- [Text section]
Similar to our findings, Nagel et al.33 reported peak saliva cortisol levels at 60 min after birth. Others found peak levels immediately after birth in serum28, and 3 h after delivery in plasma35. Salivary cortisol peak levels found in the present study in DYS calves was 12.2% of those observed by the latter authors in plasma35, which support field12 and laboratory observations on cattle36 indicating that salivary cortisol levels yield around 10% of plasma cortisol levels.

Although Hoyer et al.37 found that reversal of stress occurs rapidly during the first hours of neonatal life, the results presented here suggest that newborn calves appear to adapt to the extrauterine environment by 24 h of age. In line with our results, cortisol concentrations measured from saliva33 and plasma35,38,39 decreased gradually for 24 and 48 h after parturition.

- [Dataset entries]
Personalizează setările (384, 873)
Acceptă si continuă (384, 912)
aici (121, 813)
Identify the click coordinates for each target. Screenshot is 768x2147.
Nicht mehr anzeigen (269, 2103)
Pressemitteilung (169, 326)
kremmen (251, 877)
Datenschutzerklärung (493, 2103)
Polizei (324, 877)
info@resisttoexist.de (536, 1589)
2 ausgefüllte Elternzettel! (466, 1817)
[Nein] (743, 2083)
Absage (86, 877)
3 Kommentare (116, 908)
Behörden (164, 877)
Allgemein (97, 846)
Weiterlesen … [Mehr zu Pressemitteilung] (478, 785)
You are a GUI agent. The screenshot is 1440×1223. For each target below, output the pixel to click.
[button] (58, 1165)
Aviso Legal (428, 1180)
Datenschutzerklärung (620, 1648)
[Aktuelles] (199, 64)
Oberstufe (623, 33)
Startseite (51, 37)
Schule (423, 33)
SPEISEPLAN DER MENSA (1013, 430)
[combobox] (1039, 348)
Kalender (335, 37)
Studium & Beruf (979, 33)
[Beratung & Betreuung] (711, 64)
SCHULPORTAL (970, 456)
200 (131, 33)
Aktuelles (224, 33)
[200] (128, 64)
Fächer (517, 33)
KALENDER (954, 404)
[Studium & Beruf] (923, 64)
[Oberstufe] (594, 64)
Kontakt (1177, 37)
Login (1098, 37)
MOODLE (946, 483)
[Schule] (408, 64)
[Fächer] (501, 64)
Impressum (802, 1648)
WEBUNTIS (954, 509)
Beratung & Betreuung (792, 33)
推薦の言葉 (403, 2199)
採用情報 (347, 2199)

- [Exercise tasks]
a) Copy everything in the calf cortisol text from "Similar to our" down to "plasma cortisol levels.", word for word.
b) According to the calf cortisol text, when did Nagel et al. report peak saliva cortisol levels?

- [Outputs in order]
a)
Similar to our findings, Nagel et al.33 reported peak saliva cortisol levels at 60 min after birth. Others found peak levels immediately after birth in serum28, and 3 h after delivery in plasma35. Salivary cortisol peak levels found in the present study in DYS calves was 12.2% of those observed by the latter authors in plasma35, which support field12 and laboratory observations on cattle36 indicating that salivary cortisol levels yield around 10% of plasma cortisol levels.

b) At 60 minutes after birth.